_TEXTE DE LECTURE_:
Chacune d’elles est un organisme vivant doté d’un squelette et d’une peau oscillant entre les radiolaires d’Ernst Haeckel et les structures primaires de William Tucker1; à mi-chemin entre les lustres de Constant Roux et les fauteuils de Robert Stadler, Charlotte Kingsnorth ou Gaetano Pesce.
C’est que Anne-Marie Durou se pose en artiste-designer. Le dessin occupe une place importante, autant dans le processus de création de ses sculptures-objets que comme souvenir.
De ses Memento Mori (1), on ne sait s’ils participent de l’invention ou s’ils en conservent la trace. Leur jeu des formes et des lignes font écho aux dessins de Ronan Bouroullec qu’il qualifie de « formes de divagation ». Des divagations maîtrisées, un travail minutieux et précis du trait dynamique, incrusté dans les tissus et sur la peau, comme dans ses pyrogravures sur cuir où la motilité cellulaire compose avec la trajectoire de lignes géométriques souvent décrites comme logotypales, à la façon de El Lissitsky.

_DONNÉES EXTRAITES_:
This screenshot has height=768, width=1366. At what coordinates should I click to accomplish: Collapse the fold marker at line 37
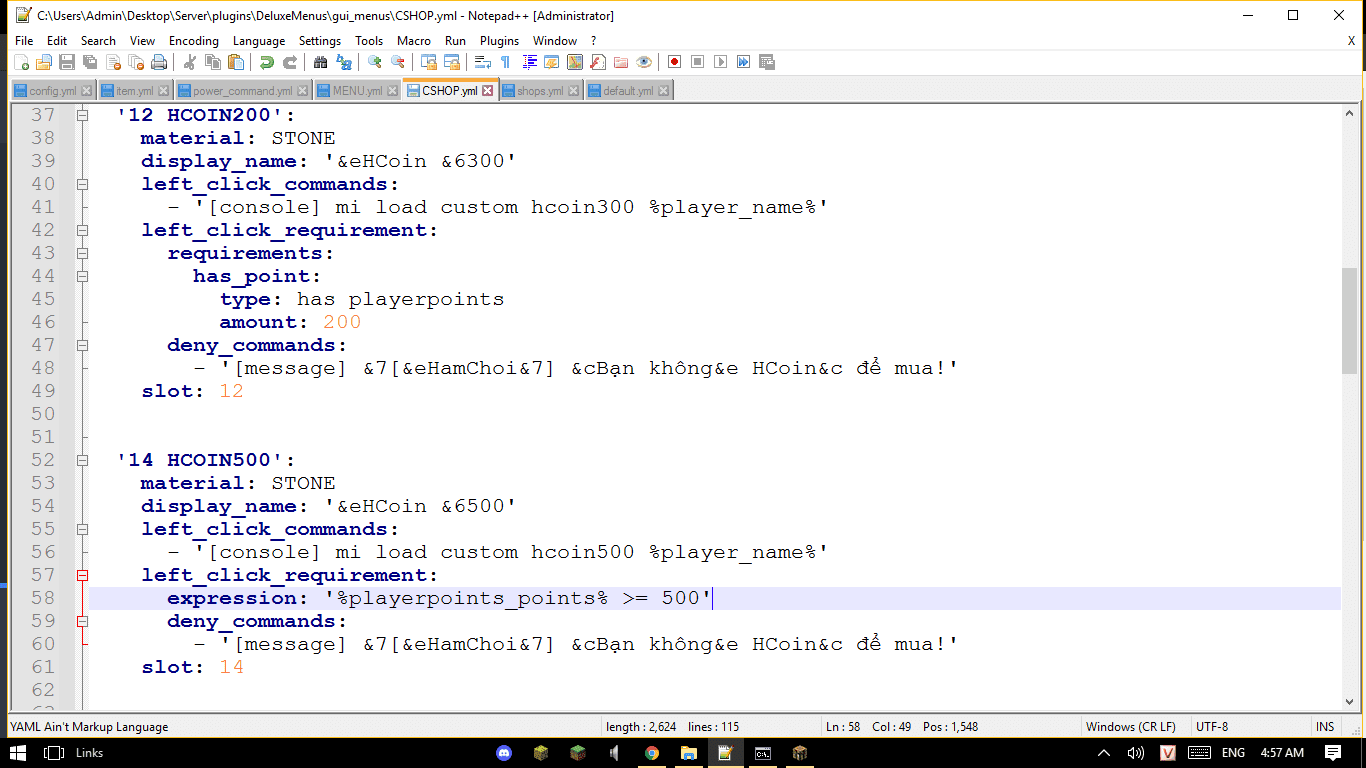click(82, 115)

...

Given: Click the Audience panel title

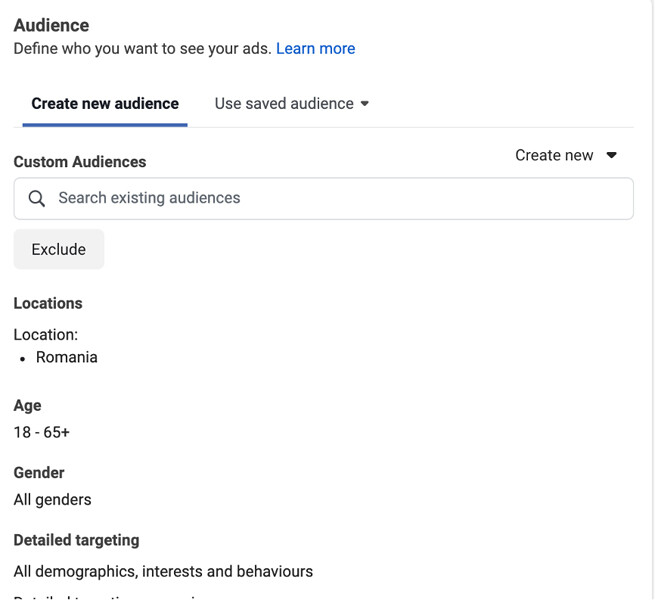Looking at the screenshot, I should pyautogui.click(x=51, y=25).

_CONSIGNES DE L'EXERCICE_:
1 - Résumez en deux phrases le texte sur Anne-Marie Durou.
2 - Selon le texte sur Anne-Marie Durou, pourquoi ses œuvres se situent-elles à mi-chemin entre les lustres de Constant Roux et les fauteuils de designers ? Répondez en une ou deux phrases.
3 - Reproduisez fidèlement le passage du texte sur Anne-Marie Durou qui va de « C’est que Anne-Marie » à « de El Lissitsky. ».

_SOLUTIONS DES EXERCICES_:
1 - Anne-Marie Durou, qui se pose en artiste-designer, crée des sculptures-objets dont chacune est un organisme vivant doté d'un squelette et d'une peau. Le dessin occupe une place importante dans son travail, aussi bien dans le processus de création que comme souvenir, et s'y exprime par un trait dynamique, minutieux et précis, incrusté dans les tissus et sur la peau.

2 - Ses œuvres se situent à mi-chemin entre les lustres de Constant Roux et les fauteuils de Robert Stadler, Charlotte Kingsnorth ou Gaetano Pesce parce qu'Anne-Marie Durou se pose en artiste-designer.

3 -
C’est que Anne-Marie Durou se pose en artiste-designer. Le dessin occupe une place importante, autant dans le processus de création de ses sculptures-objets que comme souvenir.
De ses Memento Mori (1), on ne sait s’ils participent de l’invention ou s’ils en conservent la trace. Leur jeu des formes et des lignes font écho aux dessins de Ronan Bouroullec qu’il qualifie de « formes de divagation ». Des divagations maîtrisées, un travail minutieux et précis du trait dynamique, incrusté dans les tissus et sur la peau, comme dans ses pyrogravures sur cuir où la motilité cellulaire compose avec la trajectoire de lignes géométriques souvent décrites comme logotypales, à la façon de El Lissitsky.